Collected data

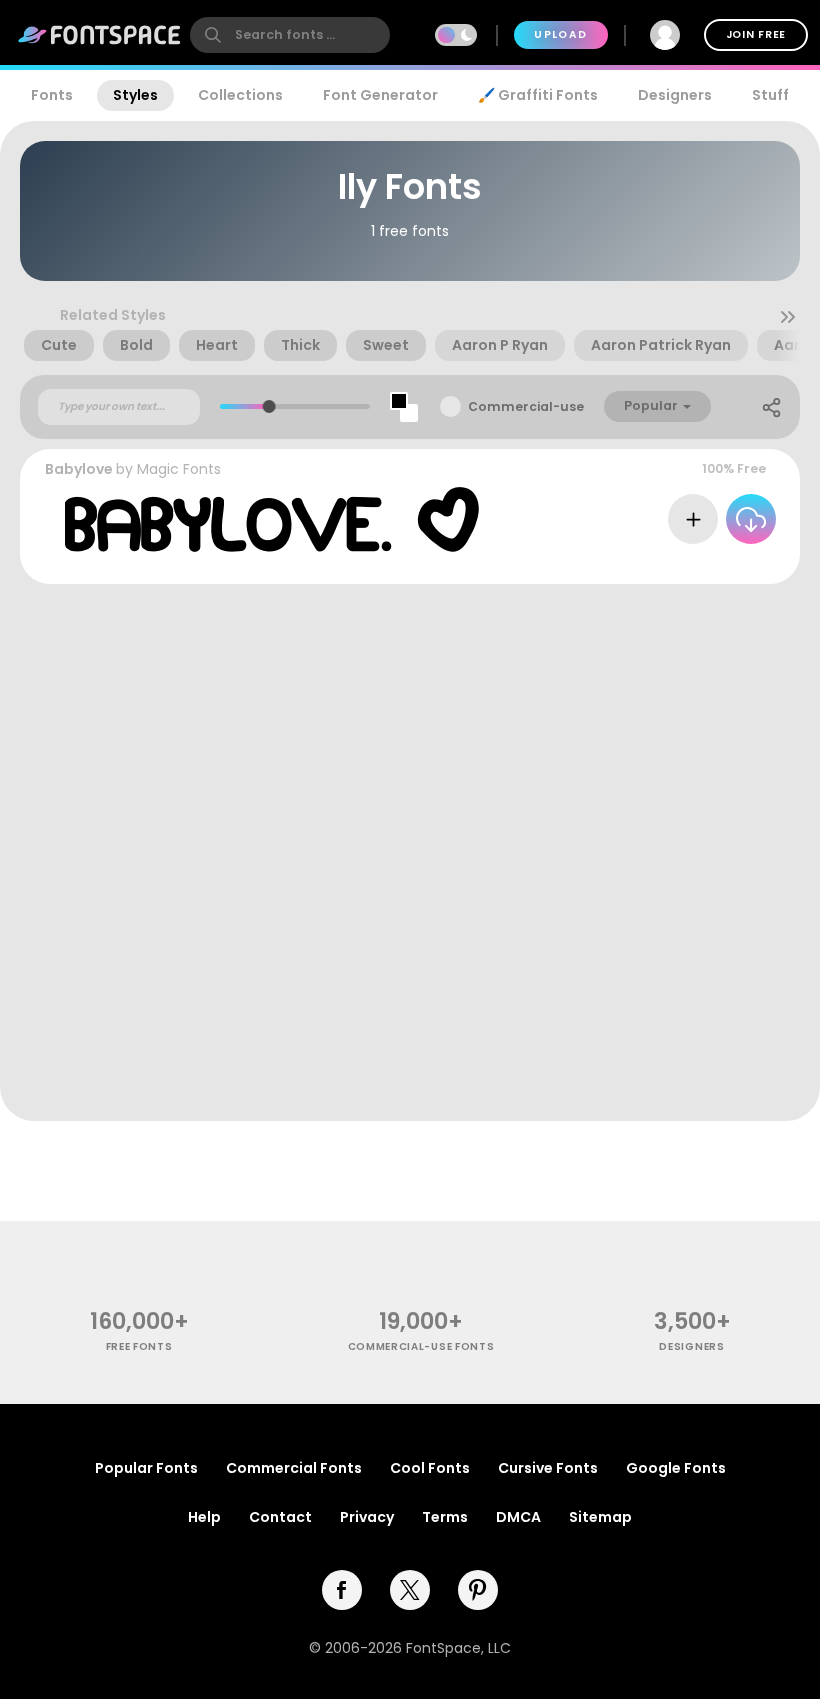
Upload (560, 34)
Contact (280, 1517)
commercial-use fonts (421, 1346)
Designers (675, 95)
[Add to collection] (693, 519)
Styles (135, 95)
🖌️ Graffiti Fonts (538, 95)
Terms (445, 1517)
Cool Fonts (430, 1468)
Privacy (367, 1517)
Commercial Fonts (294, 1468)
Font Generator (380, 95)
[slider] (269, 406)
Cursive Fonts (548, 1468)
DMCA (518, 1517)
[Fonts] (100, 35)
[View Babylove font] (272, 519)
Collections (240, 95)
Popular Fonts (146, 1468)
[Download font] (751, 519)
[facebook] (342, 1590)
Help (204, 1517)
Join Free (756, 34)
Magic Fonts (179, 469)
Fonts (52, 95)
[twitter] (410, 1590)
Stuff (770, 95)
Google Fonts (676, 1468)
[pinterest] (478, 1590)
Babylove (79, 469)
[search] (290, 35)
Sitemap (600, 1517)
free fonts (139, 1346)
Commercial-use (526, 406)
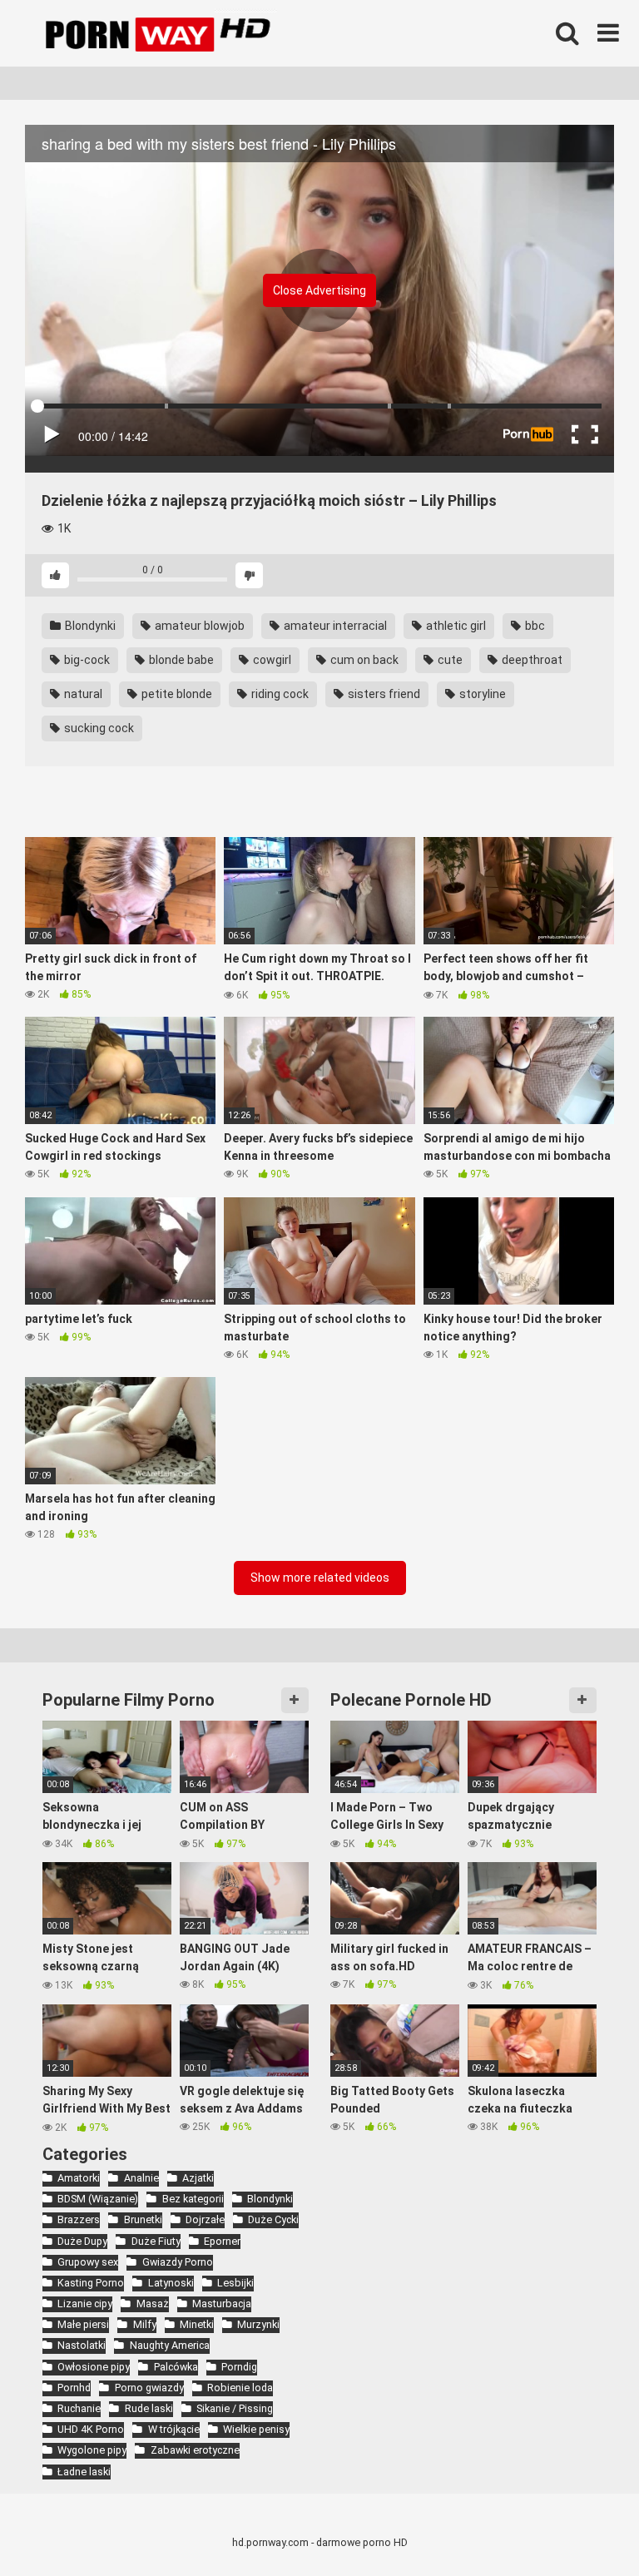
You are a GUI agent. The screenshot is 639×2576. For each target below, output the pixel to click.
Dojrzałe (205, 2219)
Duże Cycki (273, 2219)
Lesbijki (235, 2282)
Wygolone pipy (91, 2450)
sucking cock (98, 728)
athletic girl (455, 625)
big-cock (86, 659)
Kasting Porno (90, 2282)
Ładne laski (84, 2471)
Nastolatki (81, 2345)
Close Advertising (319, 290)
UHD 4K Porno (90, 2429)
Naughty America (169, 2345)
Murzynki (258, 2324)
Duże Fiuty (155, 2241)
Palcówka (175, 2367)
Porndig (239, 2367)
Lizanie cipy (84, 2303)
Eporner (222, 2241)
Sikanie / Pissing (234, 2408)
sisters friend (382, 694)
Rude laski (148, 2408)
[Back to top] (583, 2526)
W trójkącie (173, 2429)
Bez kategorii (192, 2198)
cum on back (363, 659)
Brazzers (78, 2219)
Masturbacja (221, 2303)
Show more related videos (319, 1577)
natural (82, 694)
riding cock (279, 694)
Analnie (141, 2178)
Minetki (197, 2324)
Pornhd (74, 2387)
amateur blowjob (198, 625)
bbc (534, 625)
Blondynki (89, 625)
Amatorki (78, 2178)
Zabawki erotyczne (195, 2450)
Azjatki (198, 2178)
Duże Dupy (82, 2241)
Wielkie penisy (256, 2429)
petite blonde (175, 694)
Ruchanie (79, 2408)
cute (449, 659)
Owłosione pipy (93, 2367)
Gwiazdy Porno (177, 2262)
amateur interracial (334, 625)
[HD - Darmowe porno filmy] (172, 33)
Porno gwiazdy (149, 2387)
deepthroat (530, 659)
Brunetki (142, 2219)
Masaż (152, 2303)
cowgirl (270, 659)
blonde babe (180, 659)
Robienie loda (240, 2387)
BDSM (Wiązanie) (97, 2198)
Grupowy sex (87, 2262)
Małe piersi (83, 2324)
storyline (481, 694)
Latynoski (170, 2282)
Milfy (144, 2324)
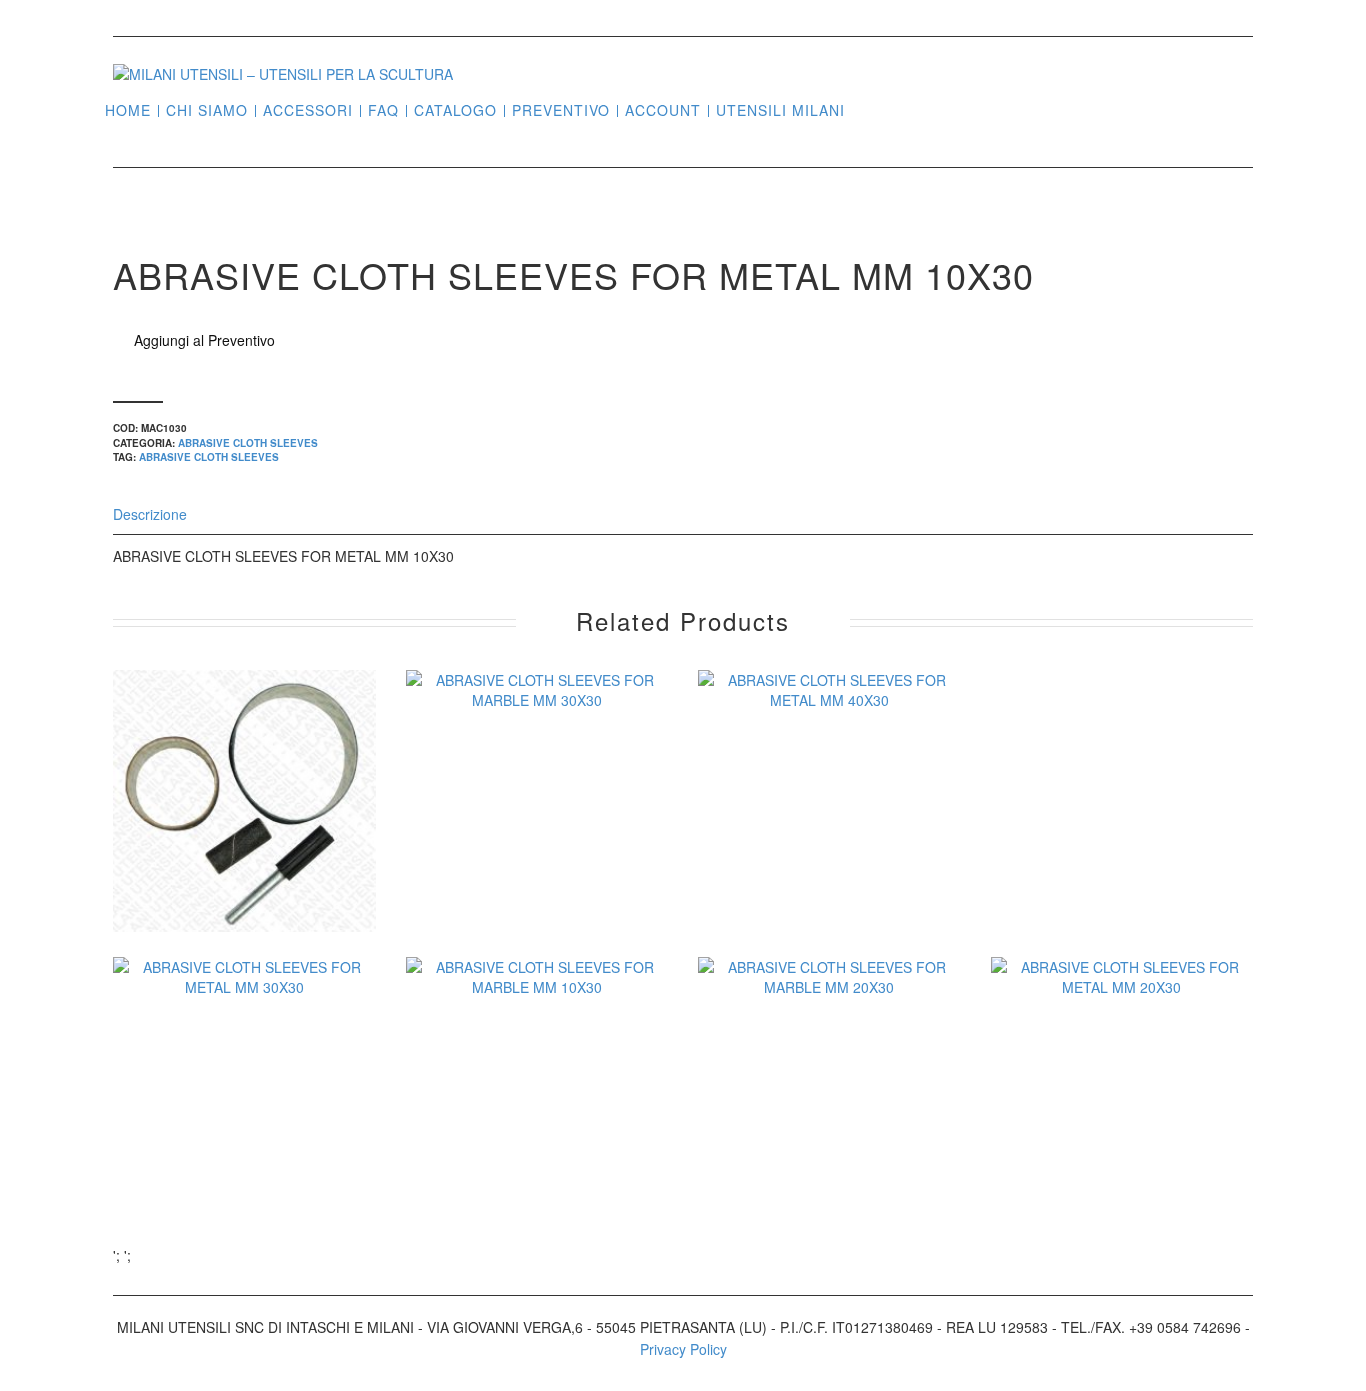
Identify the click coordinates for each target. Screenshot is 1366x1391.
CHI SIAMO (207, 110)
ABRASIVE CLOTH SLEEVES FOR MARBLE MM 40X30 (244, 847)
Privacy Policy (683, 1349)
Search (868, 109)
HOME (128, 110)
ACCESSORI (308, 110)
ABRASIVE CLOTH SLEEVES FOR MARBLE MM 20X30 (829, 1134)
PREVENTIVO (561, 110)
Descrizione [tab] (150, 514)
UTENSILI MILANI (780, 110)
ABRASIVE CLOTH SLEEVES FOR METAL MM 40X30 (829, 847)
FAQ (383, 110)
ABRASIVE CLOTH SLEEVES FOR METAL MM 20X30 (1122, 1134)
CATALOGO (455, 110)
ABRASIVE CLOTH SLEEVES (248, 443)
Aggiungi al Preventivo (204, 340)
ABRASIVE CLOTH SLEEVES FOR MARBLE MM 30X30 (536, 847)
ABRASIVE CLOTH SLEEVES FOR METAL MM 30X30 (244, 1134)
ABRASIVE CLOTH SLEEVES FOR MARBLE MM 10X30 (536, 1134)
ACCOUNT (663, 110)
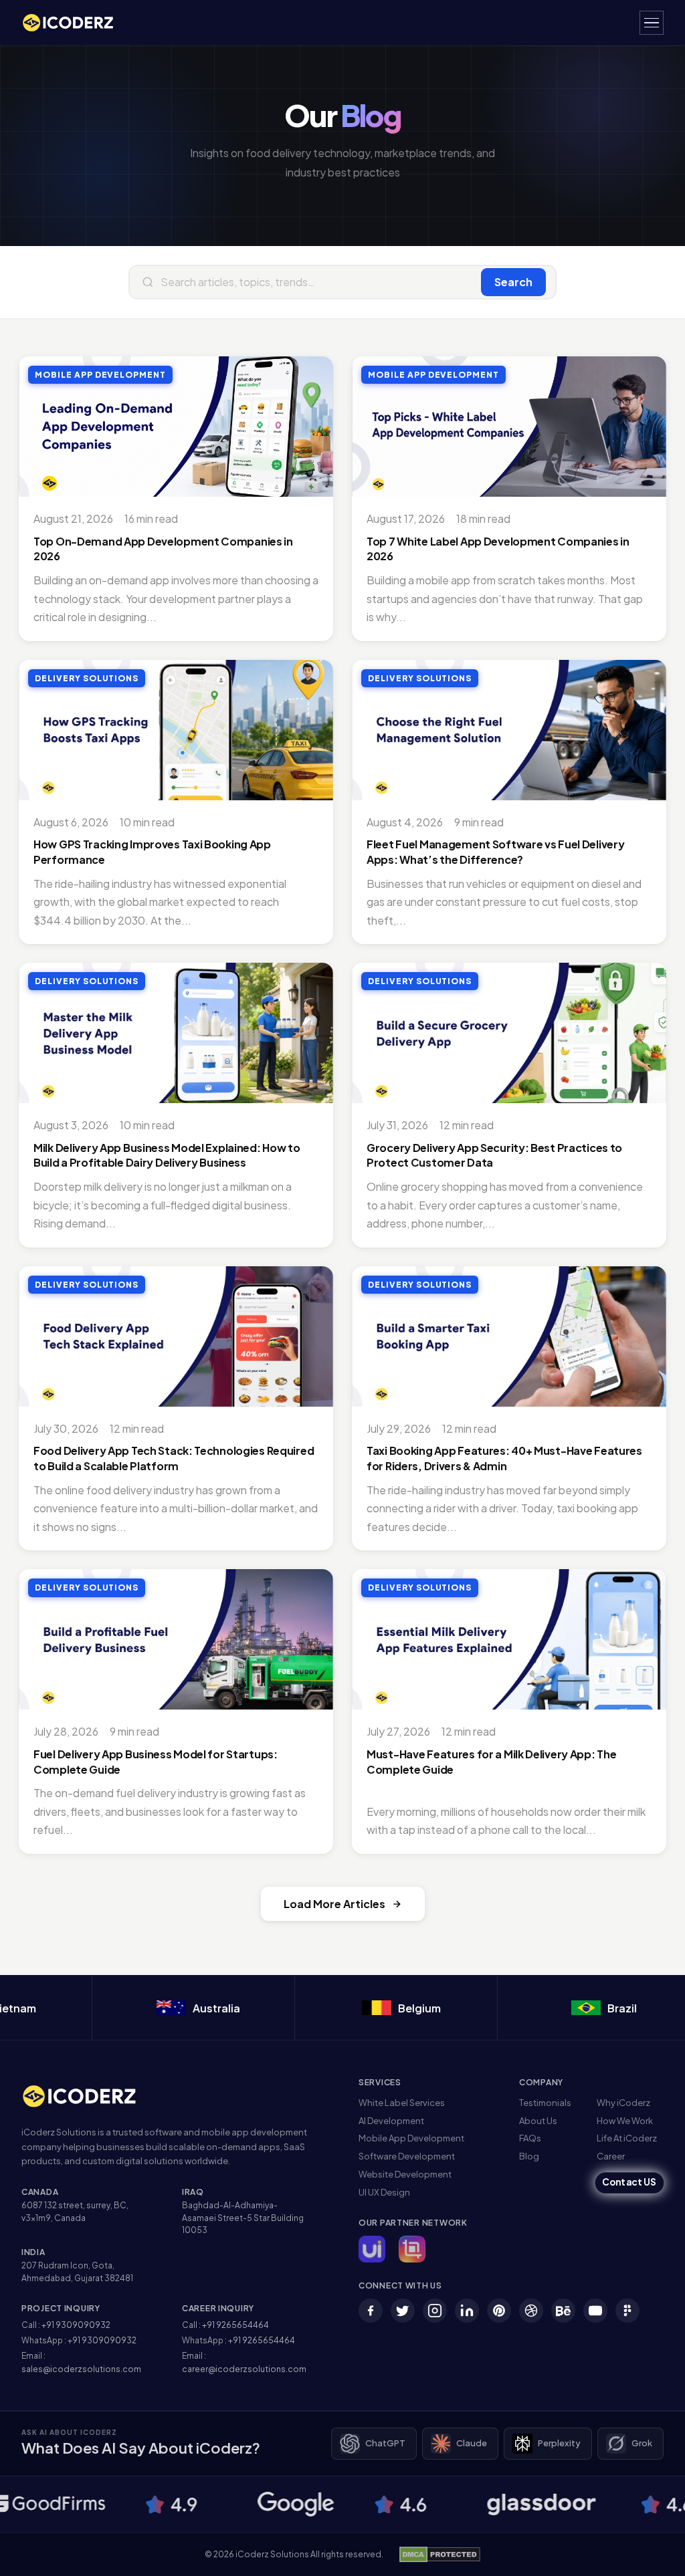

__PROBLEM STATEMENT__
With all pictures removed, reproduce the lines from the top of the entries above through the line containing "Rude laski (148, 2408)", exactly as written.

__REPLY TO THE TASK__
Upload (560, 34)
Contact (280, 1517)
commercial-use fonts (421, 1346)
Designers (675, 95)
[Add to collection] (693, 519)
Styles (135, 95)
🖌️ Graffiti Fonts (538, 95)
Terms (445, 1517)
Cool Fonts (430, 1468)
Privacy (367, 1517)
Commercial Fonts (294, 1468)
Font Generator (380, 95)
[slider] (269, 406)
Cursive Fonts (548, 1468)
DMCA (518, 1517)
[Fonts] (100, 35)
[View Babylove font] (272, 519)
Collections (240, 95)
Popular Fonts (146, 1468)
[Download font] (751, 519)
[facebook] (342, 1590)
Help (204, 1517)
Join Free (756, 34)
Magic Fonts (179, 469)
Fonts (52, 95)
[twitter] (410, 1590)
Stuff (770, 95)
Google Fonts (676, 1468)
[pinterest] (478, 1590)
Babylove (79, 469)
[search] (290, 35)
Sitemap (600, 1517)
free fonts (139, 1346)
Commercial-use (526, 406)
You are a GUI agent. The screenshot is 639×2576. For each target below, output the pixel to click.
Dojrzałe (205, 2219)
Duże Cycki (273, 2219)
Lesbijki (235, 2282)
Wygolone pipy (91, 2450)
sucking cock (98, 728)
athletic girl (455, 625)
big-cock (86, 659)
Kasting Porno (90, 2282)
Ładne laski (84, 2471)
Nastolatki (81, 2345)
Close Advertising (319, 290)
UHD 4K Porno (90, 2429)
Naughty America (169, 2345)
Murzynki (258, 2324)
Duże Fiuty (155, 2241)
Palcówka (175, 2367)
Porndig (239, 2367)
Lizanie cipy (84, 2303)
Eporner (222, 2241)
Sikanie / Pissing (234, 2408)
sisters friend (382, 694)
Rude laski (148, 2408)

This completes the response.